[Collected data entries]

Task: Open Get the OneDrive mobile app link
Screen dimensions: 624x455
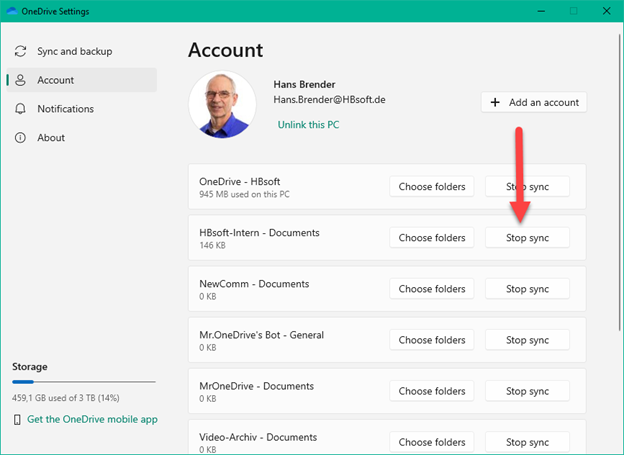Action: pos(92,419)
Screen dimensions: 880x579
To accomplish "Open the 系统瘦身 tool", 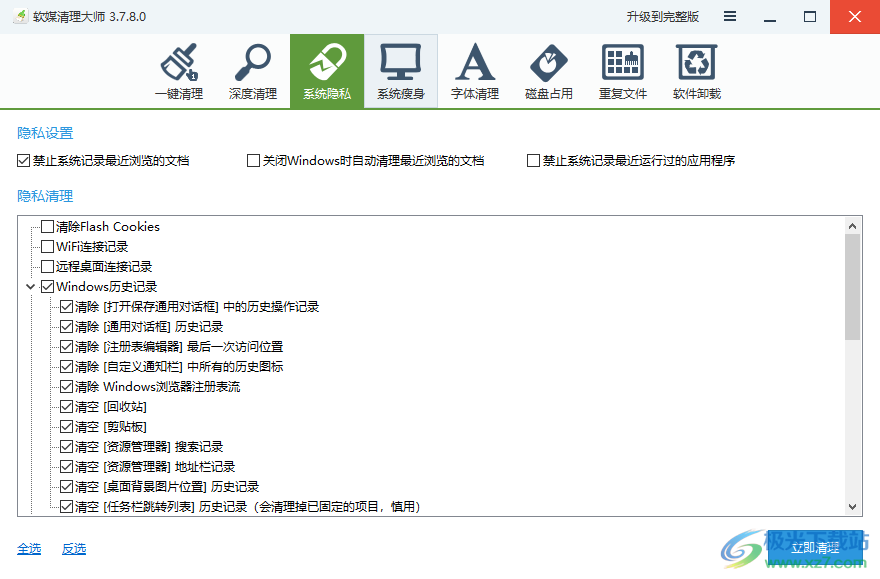I will point(400,70).
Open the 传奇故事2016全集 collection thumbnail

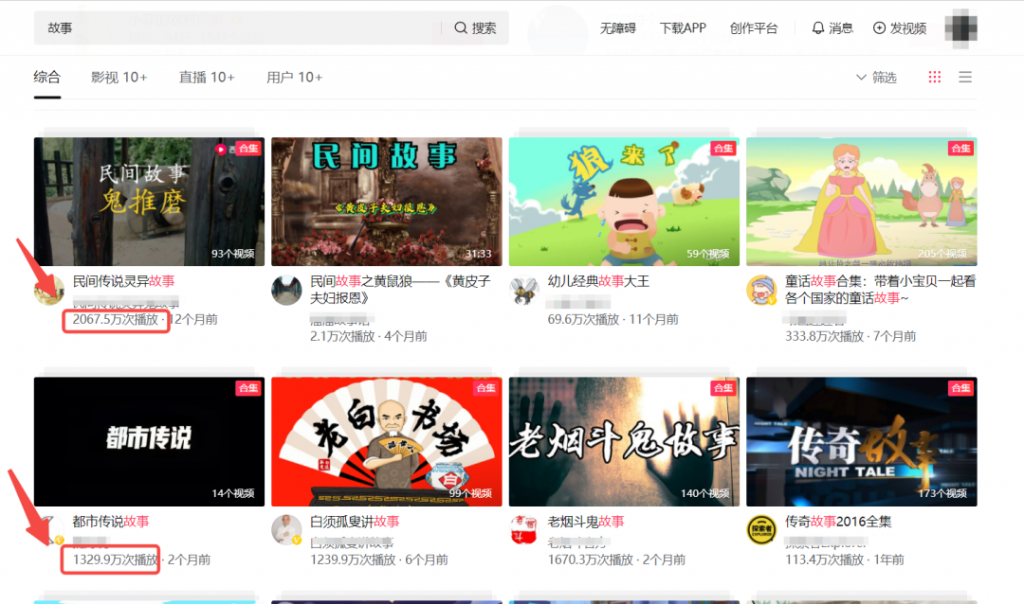[862, 441]
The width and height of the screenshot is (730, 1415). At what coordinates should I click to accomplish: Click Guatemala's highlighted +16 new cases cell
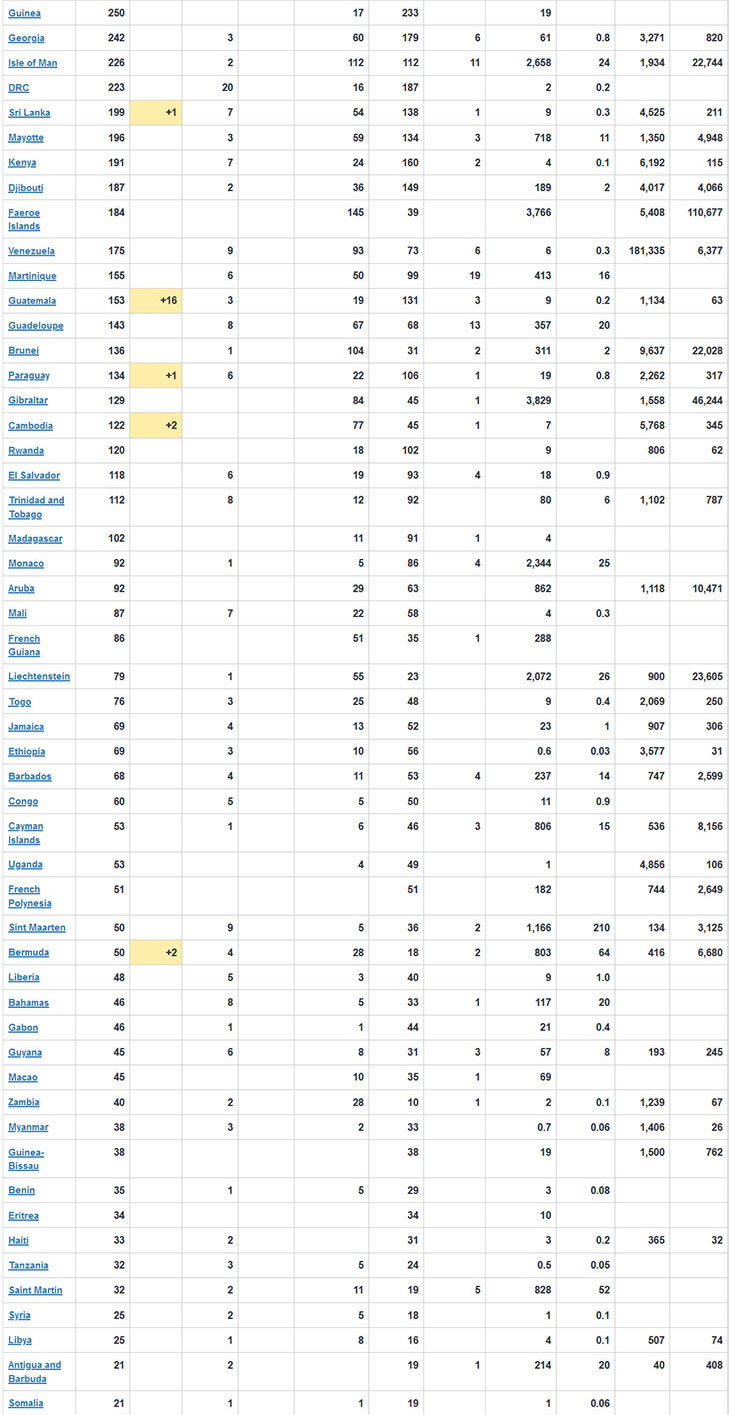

Aim of the exercise:
Starting at the line containing "Open the 传奇故事2016全集 collection thumbnail", output every remaining line of the records above exactly, the last one included. Nothing else belongs in the output, and no pictures either.

Output of the exercise:
Open the 传奇故事2016全集 collection thumbnail

[862, 441]
The width and height of the screenshot is (730, 1415). At what coordinates should I click to accomplish: Click Guatemala's highlighted +16 new cases cell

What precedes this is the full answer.